I’ve had opportunity to get out quite a bit with several workshop students and shoot some of fall’s finest here in northern Utah. The weather, however, has been challenging for the most part, with clear skies and warm temperatures. It has forced us to get creative and really search for meaningful shots without dramatic skies. We did luck out one morning with fantastic storm clouds, and we took full advantage, knowing it was a gift.

An AdamBarkerPhotography workshop student shoots first light at Silver Lake, Brighton, UT.

An AdamBarkerPhotography workshop student shoots first light at Silver Lake, Brighton, UT.

While gorgeous in their own right, colorful leaves don’t themselves a memorable image make. I imagine you, just as countless others, have come home from your fall photography forays only to find your images were flat and struggled to convey the sense of grandeur that you witnessed in person. The challenge, is depth. Conveying depth in our fall images is what really helps to take the viewer “there”. A flat mountainside with pretty leaves just won’t cut it. Sure, it’s pretty. But does it have impact? Probably not. Read below for a couple of tips on creating fall images with depth.

Fall color in Utah's Wasatch Mountains.

Fall color in Utah's Wasatch Mountains.

1. Establish compositional zones. Find foregrounds, middle grounds and backgrounds for your images. Longer lens shots fall images here in the Wasatch are particularly well suited to this, with intersecting ridge lines and areas of strong color.

Late light long lens landscape at Snowbird, UT

Late light long lens landscape at Snowbird, UT

2. Search out broken light. Spotty clouds cast spotty or broken light. This random placement of lit and shaded areas carries viewers through the frame and creates that near/far perspective that helps to convey three dimensionality.

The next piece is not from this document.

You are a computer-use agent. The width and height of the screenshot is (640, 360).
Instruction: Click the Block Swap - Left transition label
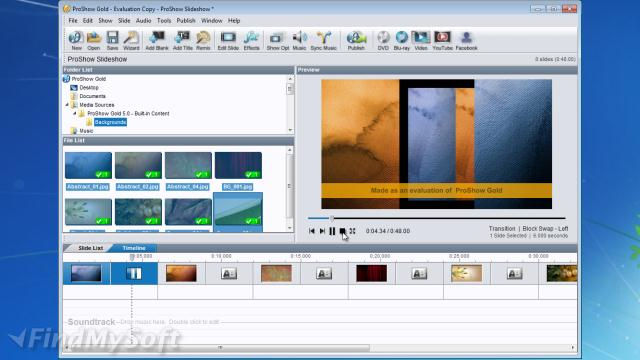point(545,229)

An AdamBarkerPhotography workshop student waits for evening light amidst swirling storm clouds.

An AdamBarkerPhotography workshop student waits for evening light amidst swirling storm clouds.

3. Use a polarizing filter. Even better, know where and how to use it most effectively. A polarizer will help to reveal full color in the foliage, by removing the natural sheen or reflection. Additionally, and perhaps more importantly (especially on those boring, crystal clear days), a polarizer will deepen skies, helping to add depth and interest to your fall photos. A polarizer is most effective when shot at 90 degrees to the sun–find those compositions that help the polarizer help you!

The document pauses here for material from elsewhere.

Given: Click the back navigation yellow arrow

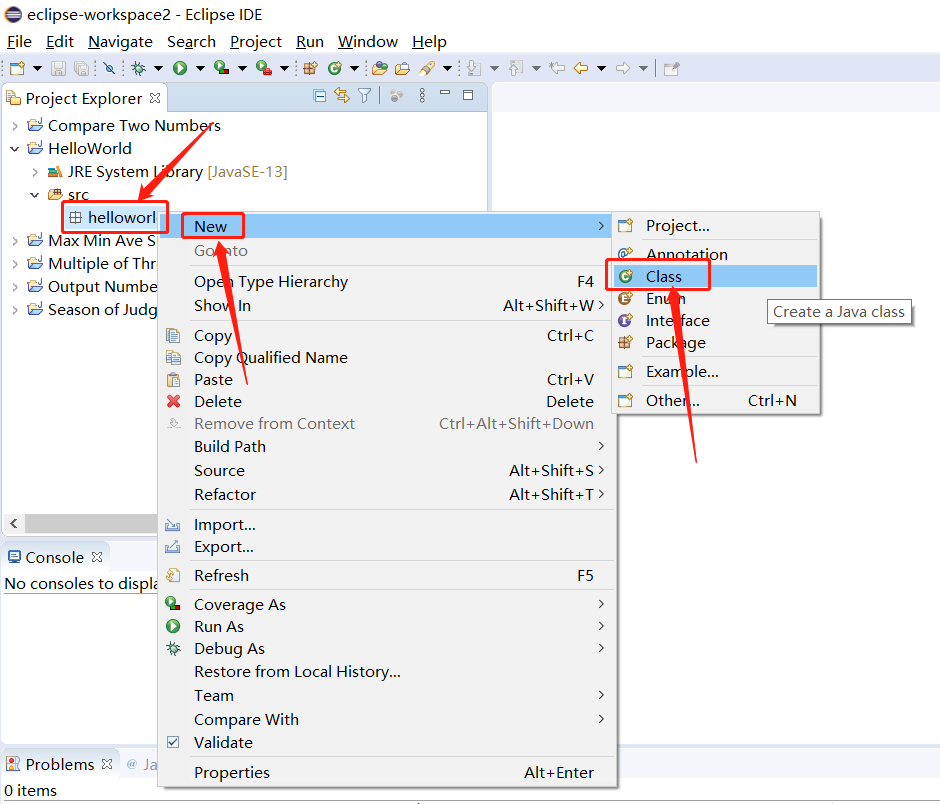Looking at the screenshot, I should point(581,68).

Dawn light and fall color at Park City's iconic Osguthorpe Barn

Dawn light and fall color at Park City's iconic Osguthorpe Barn

4. Change your angle to the sun. Fall color takes on a completely different look, depending on your angle to the sun. Front lit aspens can appear dull and washed out, but as soon as place that light source behind them, they glow with life. This is a technique you can use to capture stunning imagery even into the mid-day hours.

An AdamBarkerPhotography workshop student, enveloped by backlit aspens.

An AdamBarkerPhotography workshop student, enveloped by backlit aspens.

5. Use Grad ND Filters. Not sure what they are? Search this blog or get on the Google. I use Singh Ray filters–the best! There’s absolutely no better tool out there for balancing difficult dynamic ranges and allowing you to capture dramatic skies.

Storm clouds and lightning bolt at first light over Utah's Wasatch Mountains.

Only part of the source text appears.